Blockchain, biotech, biorobotics, AI, computing and flying cars – there’s a lot going on around the latest technology in the world and we are now moving towards the realms of sci-fi at newly intense pace. Despite all that, and the occasional practical (but boring?) call to focus attention on getting our house in order on the planet we live on first, there is something uniquely exciting and interesting about good old rocket science! After a lull spanning decades, Man is once again boldly going where none have before.
The quest for a deeper understanding of the solar system and universe that our own Earth’s secrets of life are just one tiny corner of took a tantalising new step yesterday as Nasa’s Parker Solar Probe blasted off from Cape Canaveral.
The probe was carried by NASA’s Delta IV Heavy rocket a day later than originally planned after a technical glitch requiring its computers to be reset meant Saturday’s original launch date had to be cancelled. The probe’s mission will take it far closer to the Sun than any before it – within 3.83 million miles of the surface of our solar system’s star. Until now, the closest we’ve sent a probe to the Sun was the 1976 Helios 2 mission that reached a distance of 27 million miles, around 7 times further away. The Parker Solar Probe, named after Eugene Parker, the 91-year old solar physicist who first identified the existence of solar wind back in the 1950s and was yesterday there to watch blast off.
The probe’s mission is to send back data on the Sun’s corona, its outermost atmosphere. It will do so from an orbit of Venus, which will be flown around seven times, the last circumnavigation of which will see it reach record speed’s for a man-made object of 430,000 mph. That’s the equivalent of traveling from London to Edinburgh in 3.25 seconds.
NASA hopes the mission will provide deep new insights into the solar wind that hurls streams of charged particles into the solar system at a million miles an hour. When solar storms whip up the increased stream of particles sent in Earth’s direction affect weather systems and can even knock out satellites. What we learn as a result of the data the Parker Solar Probe sends back should provide a far more complete understanding of our star.
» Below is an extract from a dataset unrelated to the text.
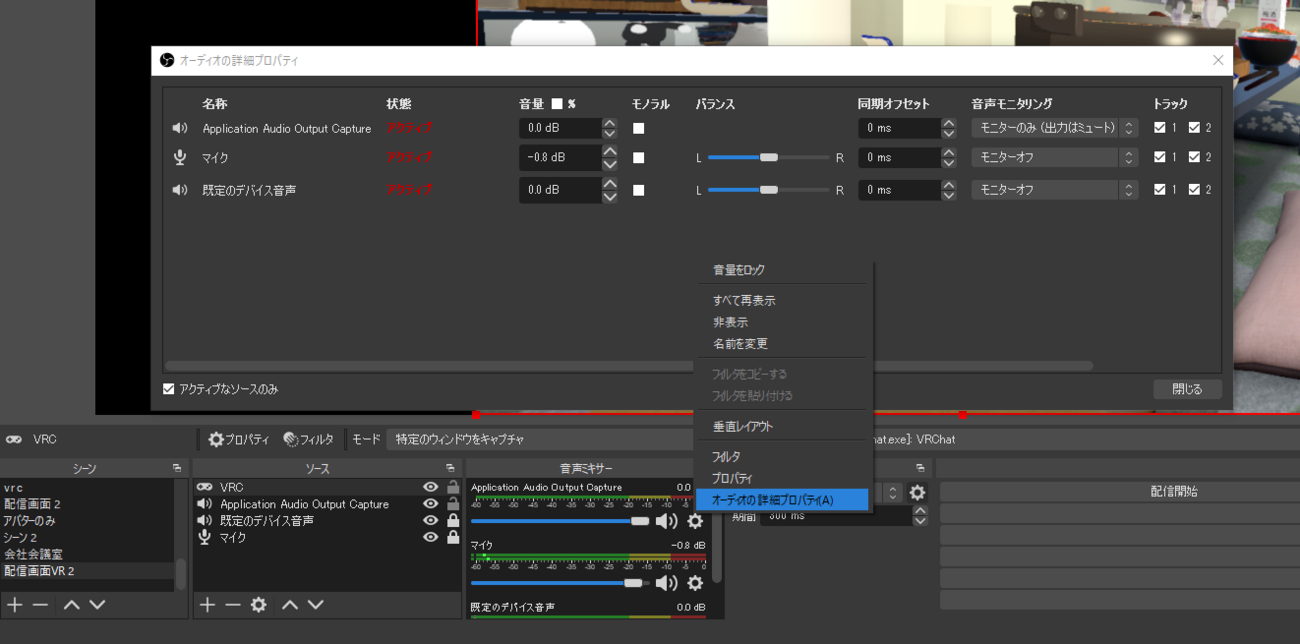
Task: Uncheck アクティブなソースのみ checkbox
Action: click(169, 389)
The outer corona layer of the Sun’s atmosphere is thought to be hotter than inner layers – a paradox that defies current understanding of the laws of physics. It is hoped that will have significant implications on not only how we understand the universe and other stars but also our own planet. That could have practical applications here on Earth, particularly around predicting weather patterns and protecting satellites, which are becoming increasingly important to keeping the latest technology in the world functioning.
The Parker Solar Probe is the ultimate example of the latest technology in the world reigniting our ambitions around space exploration. The probe was built by a team at the Johns Hopkins University’s applied physics laboratory in Maryland led by project scientist Nicky Fox. A carbon composite heatshield protecting the probe’s nose, which will be kept pointing towards the star to take the brunt of the heat, is key to it being possible to get so much closer to the Sun than ever before. Onboard computers will be powered by 1.12 million solar wings. Those will only generate 388 watts, roughly enough to power blender but scientific technology carried has been especially designed for power efficiency.
Speaking at the launch, Eugene Parker, the scientist the probe is named after, enthused:
“All I can say is ‘wow’, here we go. We’re in for some learning for the next several years.”
Project science lead Nicky Fox commented:
“It’s a spacecraft loaded with technological breakthroughs that will solve many of the largest mysteries about our star, including finding out why the sun’s corona is so much hotter than its surface. And we’re very proud to be able to carry Gene’s name with us on this amazing voyage of discovery.”